■ Requirements: Copy out every one of these records word for word, with nothing changed.

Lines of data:

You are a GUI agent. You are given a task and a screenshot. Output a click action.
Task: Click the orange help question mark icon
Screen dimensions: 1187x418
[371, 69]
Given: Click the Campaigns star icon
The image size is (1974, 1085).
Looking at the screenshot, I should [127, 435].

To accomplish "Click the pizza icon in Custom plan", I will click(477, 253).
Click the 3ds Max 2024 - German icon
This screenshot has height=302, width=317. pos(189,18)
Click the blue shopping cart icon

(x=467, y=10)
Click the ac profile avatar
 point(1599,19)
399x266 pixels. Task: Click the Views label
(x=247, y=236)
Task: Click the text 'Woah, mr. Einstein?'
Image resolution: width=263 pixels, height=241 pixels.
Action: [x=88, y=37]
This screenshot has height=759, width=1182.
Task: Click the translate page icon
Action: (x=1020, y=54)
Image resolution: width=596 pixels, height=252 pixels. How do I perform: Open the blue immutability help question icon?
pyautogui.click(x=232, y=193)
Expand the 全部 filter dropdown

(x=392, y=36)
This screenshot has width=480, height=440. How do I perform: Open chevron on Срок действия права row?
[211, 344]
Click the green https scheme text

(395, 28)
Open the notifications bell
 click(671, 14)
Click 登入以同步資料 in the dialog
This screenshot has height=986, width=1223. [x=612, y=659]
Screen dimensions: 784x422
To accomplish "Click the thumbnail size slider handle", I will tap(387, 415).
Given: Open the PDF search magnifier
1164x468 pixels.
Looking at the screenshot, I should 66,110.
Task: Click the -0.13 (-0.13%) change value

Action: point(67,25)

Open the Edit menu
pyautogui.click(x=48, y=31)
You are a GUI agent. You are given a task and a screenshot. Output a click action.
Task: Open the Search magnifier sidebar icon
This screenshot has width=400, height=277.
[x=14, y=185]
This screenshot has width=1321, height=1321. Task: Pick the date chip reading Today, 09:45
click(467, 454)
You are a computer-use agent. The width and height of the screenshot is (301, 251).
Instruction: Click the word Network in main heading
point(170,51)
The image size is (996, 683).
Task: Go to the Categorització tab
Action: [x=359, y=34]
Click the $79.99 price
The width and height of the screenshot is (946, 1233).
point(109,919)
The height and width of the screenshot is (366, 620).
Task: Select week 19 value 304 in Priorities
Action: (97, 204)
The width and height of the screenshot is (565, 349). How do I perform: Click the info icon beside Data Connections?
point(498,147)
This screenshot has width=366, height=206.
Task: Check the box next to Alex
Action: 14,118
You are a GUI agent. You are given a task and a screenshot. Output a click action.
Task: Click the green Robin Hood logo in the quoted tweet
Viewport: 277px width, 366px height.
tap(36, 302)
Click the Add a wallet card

■ Result for this task:
You are a GUI agent. You are given a task and a screenshot. Output a click action.
Task: Click the orange help question mark icon
Screen dimensions: 1187x418
[371, 69]
Given: Click the Campaigns star icon
The image size is (1974, 1085).
Looking at the screenshot, I should [127, 435].

To accomplish "Click the pizza icon in Custom plan", I will click(477, 253).
Click the 3ds Max 2024 - German icon
This screenshot has height=302, width=317. pos(189,18)
Click the blue shopping cart icon

(x=467, y=10)
Click the ac profile avatar
 point(1599,19)
399x266 pixels. Task: Click the Views label
(x=247, y=236)
Task: Click the text 'Woah, mr. Einstein?'
Image resolution: width=263 pixels, height=241 pixels.
Action: [x=88, y=37]
This screenshot has height=759, width=1182.
Task: Click the translate page icon
Action: (x=1020, y=54)
Image resolution: width=596 pixels, height=252 pixels. How do I perform: Open the blue immutability help question icon?
pyautogui.click(x=232, y=193)
Expand the 全部 filter dropdown

(x=392, y=36)
This screenshot has width=480, height=440. How do I perform: Open chevron on Срок действия права row?
[211, 344]
Click the green https scheme text

(395, 28)
Open the notifications bell
 click(671, 14)
Click 登入以同步資料 in the dialog
This screenshot has height=986, width=1223. [x=612, y=659]
Screen dimensions: 784x422
To accomplish "Click the thumbnail size slider handle", I will tap(387, 415).
Given: Open the PDF search magnifier
1164x468 pixels.
Looking at the screenshot, I should 66,110.
Task: Click the -0.13 (-0.13%) change value

Action: point(67,25)

Open the Edit menu
pyautogui.click(x=48, y=31)
You are a GUI agent. You are given a task and a screenshot. Output a click action.
Task: Open the Search magnifier sidebar icon
This screenshot has width=400, height=277.
[x=14, y=185]
This screenshot has width=1321, height=1321. Task: Pick the date chip reading Today, 09:45
click(467, 454)
You are a computer-use agent. The width and height of the screenshot is (301, 251).
Instruction: Click the word Network in main heading
point(170,51)
The image size is (996, 683).
Task: Go to the Categorització tab
Action: [x=359, y=34]
Click the $79.99 price
The width and height of the screenshot is (946, 1233).
point(109,919)
The height and width of the screenshot is (366, 620).
Task: Select week 19 value 304 in Priorities
Action: (97, 204)
The width and height of the screenshot is (565, 349). How do I perform: Click the info icon beside Data Connections?
point(498,147)
This screenshot has width=366, height=206.
Task: Check the box next to Alex
Action: 14,118
You are a GUI agent. You are given a task and a screenshot. Output a click action.
Task: Click the green Robin Hood logo in the quoted tweet
Viewport: 277px width, 366px height.
tap(36, 302)
Click the Add a wallet card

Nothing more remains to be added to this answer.